14.05.2020

Corona-Pandemie trifft Maschinenbau flächendeckend



Die Corona-Pandemie ist im Maschinenbau inzwischen flächendeckend zu spüren. Neun von zehn Betrieben sehen sich als Betroffene der wirtschaftlichen Folgen der Pandemie, so das Ergebnis der vierten VDMA-Umfrage unter seinen Mitgliedsfirmen. "Zunehmende Sorgen bereitet den Maschinenbaufirmen dabei die Nachfrageseite", sagt VDMA-Chefvolkswirt Dr.

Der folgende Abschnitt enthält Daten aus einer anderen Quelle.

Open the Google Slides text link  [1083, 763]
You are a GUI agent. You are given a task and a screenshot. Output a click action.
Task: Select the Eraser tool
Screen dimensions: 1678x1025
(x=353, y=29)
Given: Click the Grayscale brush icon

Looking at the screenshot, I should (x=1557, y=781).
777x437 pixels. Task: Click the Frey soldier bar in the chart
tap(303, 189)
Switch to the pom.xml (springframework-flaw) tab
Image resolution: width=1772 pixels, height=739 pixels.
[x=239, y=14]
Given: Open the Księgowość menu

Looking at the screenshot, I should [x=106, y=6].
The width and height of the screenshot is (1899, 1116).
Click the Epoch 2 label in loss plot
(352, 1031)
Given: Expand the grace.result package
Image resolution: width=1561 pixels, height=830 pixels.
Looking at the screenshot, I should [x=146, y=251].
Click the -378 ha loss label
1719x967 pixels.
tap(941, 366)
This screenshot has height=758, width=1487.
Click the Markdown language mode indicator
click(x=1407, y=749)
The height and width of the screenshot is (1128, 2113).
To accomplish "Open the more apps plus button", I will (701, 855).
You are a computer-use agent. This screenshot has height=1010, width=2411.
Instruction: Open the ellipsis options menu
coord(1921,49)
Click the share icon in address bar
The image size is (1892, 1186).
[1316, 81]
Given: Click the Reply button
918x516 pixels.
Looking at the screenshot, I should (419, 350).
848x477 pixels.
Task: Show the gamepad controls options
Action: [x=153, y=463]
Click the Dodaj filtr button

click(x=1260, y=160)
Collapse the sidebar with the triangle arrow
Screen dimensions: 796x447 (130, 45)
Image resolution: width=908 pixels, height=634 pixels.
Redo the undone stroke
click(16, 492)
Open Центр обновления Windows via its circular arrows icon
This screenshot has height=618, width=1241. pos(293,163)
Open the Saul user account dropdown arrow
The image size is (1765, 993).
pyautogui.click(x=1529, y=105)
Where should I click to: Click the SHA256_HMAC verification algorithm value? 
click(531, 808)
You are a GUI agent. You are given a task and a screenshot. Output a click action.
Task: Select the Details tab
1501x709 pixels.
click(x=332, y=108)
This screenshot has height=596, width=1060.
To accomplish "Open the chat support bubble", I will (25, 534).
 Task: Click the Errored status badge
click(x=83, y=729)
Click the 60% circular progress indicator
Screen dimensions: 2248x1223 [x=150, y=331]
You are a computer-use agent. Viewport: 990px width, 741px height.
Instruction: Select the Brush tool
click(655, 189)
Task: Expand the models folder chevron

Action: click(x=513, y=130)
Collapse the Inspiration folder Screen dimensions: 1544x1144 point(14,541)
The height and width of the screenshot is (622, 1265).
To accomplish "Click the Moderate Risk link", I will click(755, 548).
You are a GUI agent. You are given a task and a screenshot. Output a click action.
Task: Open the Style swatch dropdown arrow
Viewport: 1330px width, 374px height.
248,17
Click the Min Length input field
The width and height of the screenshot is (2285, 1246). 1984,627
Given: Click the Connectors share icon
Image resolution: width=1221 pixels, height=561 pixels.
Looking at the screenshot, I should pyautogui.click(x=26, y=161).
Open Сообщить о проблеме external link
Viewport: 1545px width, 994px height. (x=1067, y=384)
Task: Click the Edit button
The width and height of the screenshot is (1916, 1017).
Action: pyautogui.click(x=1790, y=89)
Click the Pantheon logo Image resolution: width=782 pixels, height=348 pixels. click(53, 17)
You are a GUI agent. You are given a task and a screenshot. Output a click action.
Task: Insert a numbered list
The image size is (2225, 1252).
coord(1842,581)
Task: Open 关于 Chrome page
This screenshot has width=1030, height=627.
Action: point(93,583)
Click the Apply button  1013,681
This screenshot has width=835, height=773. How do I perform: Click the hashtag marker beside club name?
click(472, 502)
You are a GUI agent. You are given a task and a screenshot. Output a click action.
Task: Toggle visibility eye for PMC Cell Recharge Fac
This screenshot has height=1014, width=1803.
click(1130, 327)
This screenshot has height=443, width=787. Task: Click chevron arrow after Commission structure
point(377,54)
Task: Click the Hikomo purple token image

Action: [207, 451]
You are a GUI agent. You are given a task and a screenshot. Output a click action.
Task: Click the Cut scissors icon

Ralph Wiechers. "Bereits Mitte April hatten gut drei Viertel der Befragten merkliche oder gravierende Auftragseinbußen bzw. Stornierungen verbucht, Anfang Mai kletterte dieser Wert nochmals auf 85%." Etwas Hoffnung verspricht laut Umfrage, an der sich 724 Unternehmen beteiligten, der Blick auf die Lieferketten: Hier zeichnet sich eine leichte Entspannung ab. Mitte April gab noch fast die Hälfte der Unternehmen an, auf Angebotsseite merklich oder gravierend beeinträchtigt zu sein. In der aktuellen Umfrage sind es nun knapp vier von zehn Unternehmen. "Viele Maschinenbauer melden, dass insbesondere die Schwierigkeiten bei Zulieferungen aus China nachlassen", sagt Wiechers. Erfreulich ist außerdem, dass sich die Einschätzung über die Entwicklungen in den nächsten drei Monaten sowohl nachfrage- als auch angebotsseitig etwas aufhellt. Mitte April erwarteten 43% noch eine Verschärfung der Auftragslage. Anfang Mai gingen nur noch gut 30% von einer Zunahme der nachfrageseitigen Störungen aus.